## Problem requirements
Return the records in full, exactly as given.

====== Data supplied ======

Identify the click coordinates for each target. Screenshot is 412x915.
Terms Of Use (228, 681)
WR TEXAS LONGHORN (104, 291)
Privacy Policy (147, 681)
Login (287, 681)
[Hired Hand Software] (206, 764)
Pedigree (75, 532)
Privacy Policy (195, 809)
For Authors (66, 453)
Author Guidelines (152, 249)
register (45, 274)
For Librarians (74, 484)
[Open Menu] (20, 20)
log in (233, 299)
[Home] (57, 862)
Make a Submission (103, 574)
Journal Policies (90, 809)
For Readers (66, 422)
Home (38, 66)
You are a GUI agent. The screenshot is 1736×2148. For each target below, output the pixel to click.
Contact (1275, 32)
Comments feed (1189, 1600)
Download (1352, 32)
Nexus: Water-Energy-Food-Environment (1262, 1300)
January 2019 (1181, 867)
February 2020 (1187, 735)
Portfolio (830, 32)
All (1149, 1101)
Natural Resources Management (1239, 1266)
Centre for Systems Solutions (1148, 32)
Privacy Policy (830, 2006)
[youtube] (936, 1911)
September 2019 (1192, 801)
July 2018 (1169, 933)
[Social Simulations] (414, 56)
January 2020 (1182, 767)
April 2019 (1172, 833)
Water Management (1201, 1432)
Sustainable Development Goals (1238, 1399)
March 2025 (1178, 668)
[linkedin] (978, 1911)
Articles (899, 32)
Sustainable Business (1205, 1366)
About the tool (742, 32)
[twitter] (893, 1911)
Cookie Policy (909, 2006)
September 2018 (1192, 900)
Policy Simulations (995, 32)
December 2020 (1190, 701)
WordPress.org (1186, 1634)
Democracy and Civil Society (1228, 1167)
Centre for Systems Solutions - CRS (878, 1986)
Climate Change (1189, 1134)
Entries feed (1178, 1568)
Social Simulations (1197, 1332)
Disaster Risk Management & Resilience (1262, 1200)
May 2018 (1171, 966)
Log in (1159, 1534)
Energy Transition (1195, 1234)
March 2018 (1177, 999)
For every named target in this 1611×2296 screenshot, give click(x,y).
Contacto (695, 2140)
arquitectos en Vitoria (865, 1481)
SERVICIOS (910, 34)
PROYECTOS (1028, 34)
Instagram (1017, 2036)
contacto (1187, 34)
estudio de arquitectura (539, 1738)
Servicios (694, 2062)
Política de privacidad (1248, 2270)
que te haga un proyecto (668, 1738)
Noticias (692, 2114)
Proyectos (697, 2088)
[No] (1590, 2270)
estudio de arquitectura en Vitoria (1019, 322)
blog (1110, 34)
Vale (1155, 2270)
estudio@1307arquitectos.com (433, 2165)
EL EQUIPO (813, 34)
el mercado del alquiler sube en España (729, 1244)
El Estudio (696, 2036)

======

## Task response
Identify the click coordinates for each target. Screenshot is 412x915.
Terms Of Use (228, 681)
WR TEXAS LONGHORN (104, 291)
Privacy Policy (147, 681)
Login (287, 681)
[Hired Hand Software] (206, 764)
Pedigree (75, 532)
Privacy Policy (195, 809)
For Authors (66, 453)
Author Guidelines (152, 249)
register (45, 274)
For Librarians (74, 484)
[Open Menu] (20, 20)
log in (233, 299)
[Home] (57, 862)
Make a Submission (103, 574)
Journal Policies (90, 809)
For Readers (66, 422)
Home (38, 66)
You are a GUI agent. The screenshot is 1736×2148. For each target below, output the pixel to click.
Contact (1275, 32)
Comments feed (1189, 1600)
Download (1352, 32)
Nexus: Water-Energy-Food-Environment (1262, 1300)
January 2019 (1181, 867)
February 2020 (1187, 735)
Portfolio (830, 32)
All (1149, 1101)
Natural Resources Management (1239, 1266)
Centre for Systems Solutions (1148, 32)
Privacy Policy (830, 2006)
[youtube] (936, 1911)
September 2019 (1192, 801)
July 2018 (1169, 933)
[Social Simulations] (414, 56)
January 2020 (1182, 767)
April 2019 (1172, 833)
Water Management (1201, 1432)
Sustainable Development Goals (1238, 1399)
March 2025 (1178, 668)
[linkedin] (978, 1911)
Articles (899, 32)
Sustainable Business (1205, 1366)
About the tool (742, 32)
[twitter] (893, 1911)
Cookie Policy (909, 2006)
September 2018 (1192, 900)
Policy Simulations (995, 32)
December 2020 (1190, 701)
WordPress.org (1186, 1634)
Democracy and Civil Society (1228, 1167)
Centre for Systems Solutions - CRS (878, 1986)
Climate Change (1189, 1134)
Entries feed (1178, 1568)
Social Simulations (1197, 1332)
Disaster Risk Management & Resilience (1262, 1200)
May 2018 (1171, 966)
Log in (1159, 1534)
Energy Transition (1195, 1234)
March 2018 (1177, 999)
For every named target in this 1611×2296 screenshot, give click(x,y).
Contacto (695, 2140)
arquitectos en Vitoria (865, 1481)
SERVICIOS (910, 34)
PROYECTOS (1028, 34)
Instagram (1017, 2036)
contacto (1187, 34)
estudio de arquitectura (539, 1738)
Servicios (694, 2062)
Política de privacidad (1248, 2270)
que te haga un proyecto (668, 1738)
Noticias (692, 2114)
Proyectos (697, 2088)
[No] (1590, 2270)
estudio de arquitectura en Vitoria (1019, 322)
blog (1110, 34)
Vale (1155, 2270)
estudio@1307arquitectos.com (433, 2165)
EL EQUIPO (813, 34)
el mercado del alquiler sube en España (729, 1244)
El Estudio (696, 2036)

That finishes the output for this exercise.